By Ruth Ferguson, NDG Editor
TeCo Theatrical Production’s 2014 Black Nativity production will warm your heart, lift your spirits and take you back home — your church home — for Christmas. The company provides a new spin on Langston Hughes’ legendary search for the true meaning of our Christmas celebrations.
The show debuted off Broadway on Dec. 11, 1961 and has continued around the country annually ever since. Each year of TeCo’s 21 history they have brought the play to stage under the direction of a different director to give audiences a new way of seeing the familiar themes. This year the director is Selmoe Haines III and the Musical Director is Michael Hubbard, Jr.

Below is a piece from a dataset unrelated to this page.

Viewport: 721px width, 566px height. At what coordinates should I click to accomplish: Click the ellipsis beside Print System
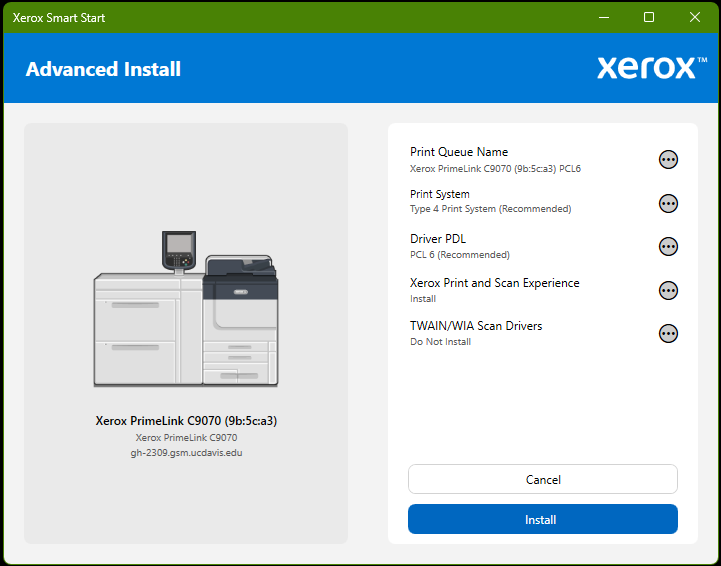point(668,203)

So, back in the day, if you ever worked in the Sunday School Department you know what it is like to put on the annual Christmas play. And let’s admit it, a few of us promised ourselves we were done with that. However, in TeCo’s Black Nativity I was reminded of the wonderment of the night (or Sundays at 3 p.m.) when all the hard work of the children and volunteers is brought to life. When kids don’t stand in the right spot or say their lines just right, but they sing their hearts out. Their faces beam with pride as moms and dads (a few who only show up on CME – and you know what that stands for) watch their baby say their Christmas speeches. Now, like so much of the rest of our worship experiences, the simple Christmas plays have been replaced with incredible Christmas productions. Church theater departments now take on the annual play complete with praise and worship dancers, and even live animals.
All of that is fine, but I bet none of them will have a rapping Men in Black kinda of angel to deliver the good news to Joseph like Black Nativity. And trust me you have NOT lived until you have seen a group of kids perform karoke or lip sync to a Rev. James Cleveland song. Yes, that happened and it was so funny!
And while the first act is filled with laughter, in the second act we really go back to church, and yes that certainly includes laughter. However, we are reminded about the fact that everyone who smiles on Sunday morning in their finest outfit, ain’t really happy inside. It was wonderful to hear a truly soul stirring old hymn like Guide Me O Thou Great Jehovah – complete with a little soloist “drama.” But I must admit, usually I am not the biggest fan of the popular gospel song Break Every Chain, but the combination of Denise Baker’s heartfelt performance with the featured Angel Dancer Donald Thompkins provided a totally different revelation of the song for the audience.
There are only five performances left of TeCo’s 2014 production of Langston Hughes’ Black Nativity and according to their Facebook page they are selling out fast. Visit TecoTheater.org and order your ticket to the show at the Bishop Arts Theatre before it closes on Dec. 21. It will be an enriching event, your family will look forward to attending annually.